Datenklassifizierung: Hier wird festgelegt, welche Daten Ihres Unternehmens, welchen Grad an Vertraulichkeit benötigen. Mögliche sensible Daten können etwa die Kund:innenliste eines Unternehmens oder die Gehaltsabrechnungen Ihrer Mitarbeiter:innen sein. Grundsätzlich sollten Sie sich zu den einzelnen Daten-Bereichen überlegen, wie wertvoll diese Informationen für Ihr Unternehmen ist.  Wir empfehlen, die Vertraulichkeit in einer Skala festzuhalten. Sie können den jeweiligen Informationen dann Werte von beispielsweise eins bis zehn zuweisen.

Folgende Punkte der IT-Systemsicherheit führen wir gerne auf Anfrage in Ihrem Unternehmen durch:

Virtuelles Privates Netzwerk: Mit einem VPN (Virtual Private Network) verschlüsseln wir die Kommunikation Ihres Netzwerkes – an dem alle Ihre Unternehmensrechner hängen - und sichern so das Netzwerk ab. Das betrifft auch die Kommunikation nach außen. Diese findet sozusagen in einem Tunnel statt und ist nicht einsehbar. Aber Achtung: auch ein VPN kann angegriffen werden. Daher empfehlen wir, wie eingehend erwähnt, eine Zwei-Faktor-Authentifizierung.

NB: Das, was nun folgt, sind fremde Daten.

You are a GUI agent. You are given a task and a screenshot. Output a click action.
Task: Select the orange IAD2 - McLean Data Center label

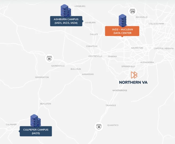coord(122,31)
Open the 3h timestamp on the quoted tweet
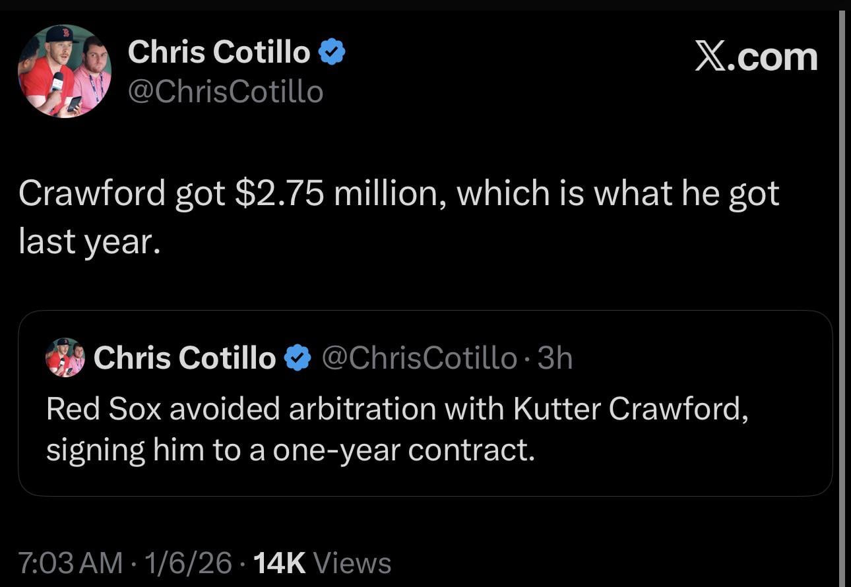 point(558,358)

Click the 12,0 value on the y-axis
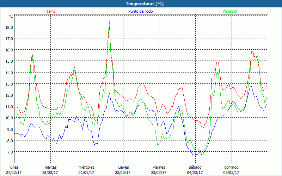pyautogui.click(x=9, y=95)
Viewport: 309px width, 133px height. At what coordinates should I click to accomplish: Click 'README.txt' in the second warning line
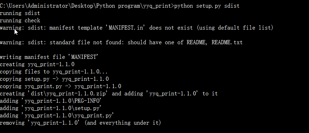pos(227,42)
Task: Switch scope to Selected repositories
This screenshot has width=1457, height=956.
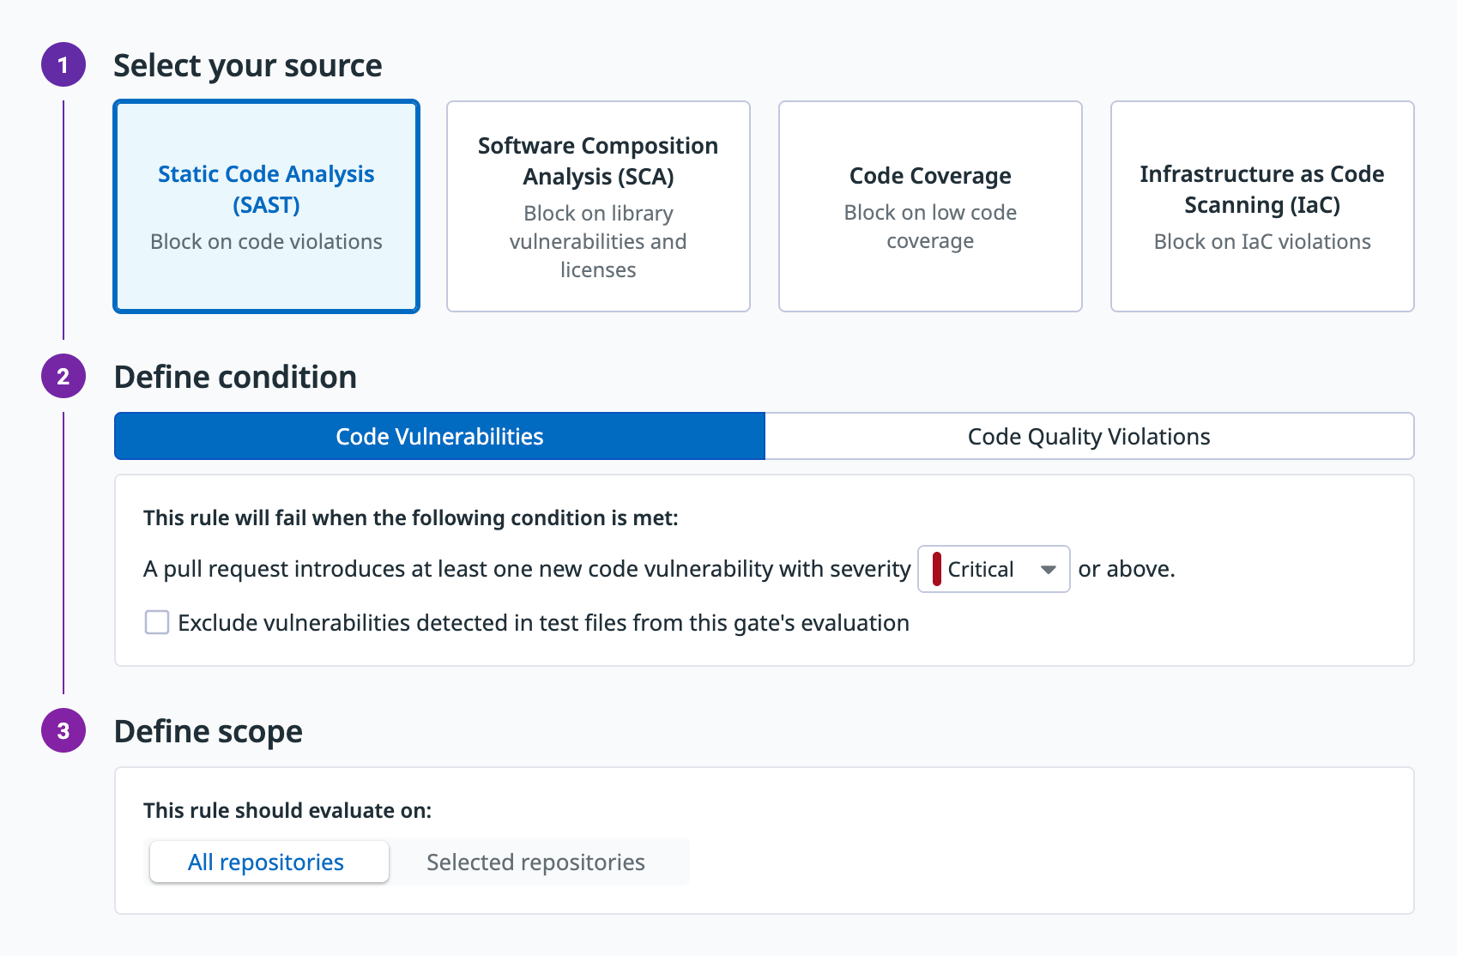Action: tap(535, 862)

Management von Updates: Um die IT-Systemsicherheit Ihres Unternehmens zu gewährleisten empfehlen wir das System regelmäßig upzudaten. Oftmals schließen Software-Updates beheben Sicherheitslücken, korrigieren Fehler und erweitern bestehende Funktionen. Aber Achtung: Das Einspielen von Software-Updates sollte geplant sein. Dieser sollte vorab erstellt werden. Ein Aspekt, der bei Software-Updates nicht aus den Augen gelassen werden sollte, ist: Entscheidet man sich für ein automatisches Updates des Betriebssystems oder nimmt man die Unterstützung eines IT-Unternehmens wie der ESIT in Anspruch? So oder so, Ihre IT-Systemsicherheit wird es Ihnen danken!

Schwachstellenanalyse mittels Penetrationstest: Dieser Test stellt Ihr Netzwerk und Ihre IT-Systemsicherheit auf die Probe. Hier wird die Sicherheit eines Netzwerk- oder Softwaresystems mittels künstlich erzeugter Hacker:innenangriffe getestet. Der Sinn dahinter ist es zu erkennen, ob sich ein Hacker:in von außen unautorisiertem Zugriff auf das System verschaffen könnte. Der Penetrationstest also die Empfindlichkeit der zu testenden Systeme bei derartigen Angriffen.

Notfallpläne erstellen: Die IT-Systemsicherheit wurde geknackt, was macht man dann? Für so einen Fall sollte man unbedingt einen Notfallplan in der Tasche haben. Wir erstellen Ihnen bei Bedarf gerne einen Notfallplan, um Ihre IT-Systemsicherheit wiederherzustellen.